Your task: Find every line below where the word "computer" occurs, then give how many you found and nothing else.

Supplied entries Block Start

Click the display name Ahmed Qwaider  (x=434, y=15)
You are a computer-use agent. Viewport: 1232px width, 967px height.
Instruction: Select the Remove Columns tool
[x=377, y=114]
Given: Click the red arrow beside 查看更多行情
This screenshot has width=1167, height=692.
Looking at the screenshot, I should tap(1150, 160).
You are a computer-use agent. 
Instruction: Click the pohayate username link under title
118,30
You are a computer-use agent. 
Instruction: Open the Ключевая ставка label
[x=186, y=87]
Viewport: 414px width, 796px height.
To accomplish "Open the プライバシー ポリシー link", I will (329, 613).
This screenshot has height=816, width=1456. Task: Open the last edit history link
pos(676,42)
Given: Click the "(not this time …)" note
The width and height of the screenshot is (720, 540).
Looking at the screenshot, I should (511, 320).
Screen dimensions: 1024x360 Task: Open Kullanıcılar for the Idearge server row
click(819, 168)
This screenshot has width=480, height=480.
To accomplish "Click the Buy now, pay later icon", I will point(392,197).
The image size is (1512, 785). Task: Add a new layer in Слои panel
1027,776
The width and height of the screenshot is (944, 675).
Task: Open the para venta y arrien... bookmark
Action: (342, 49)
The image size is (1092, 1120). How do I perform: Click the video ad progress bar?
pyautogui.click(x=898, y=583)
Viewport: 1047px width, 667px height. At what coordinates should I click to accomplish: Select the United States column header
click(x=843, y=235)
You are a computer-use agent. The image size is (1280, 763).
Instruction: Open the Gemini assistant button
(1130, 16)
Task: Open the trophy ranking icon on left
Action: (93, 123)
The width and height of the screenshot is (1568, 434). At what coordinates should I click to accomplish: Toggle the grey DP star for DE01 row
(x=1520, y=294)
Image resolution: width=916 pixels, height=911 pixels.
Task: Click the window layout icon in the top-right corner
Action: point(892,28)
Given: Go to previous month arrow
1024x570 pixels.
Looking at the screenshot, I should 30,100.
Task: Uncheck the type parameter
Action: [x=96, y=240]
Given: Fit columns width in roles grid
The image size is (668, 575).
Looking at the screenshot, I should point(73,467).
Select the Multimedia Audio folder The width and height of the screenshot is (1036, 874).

Supplied entries Block End

Worked solution: 4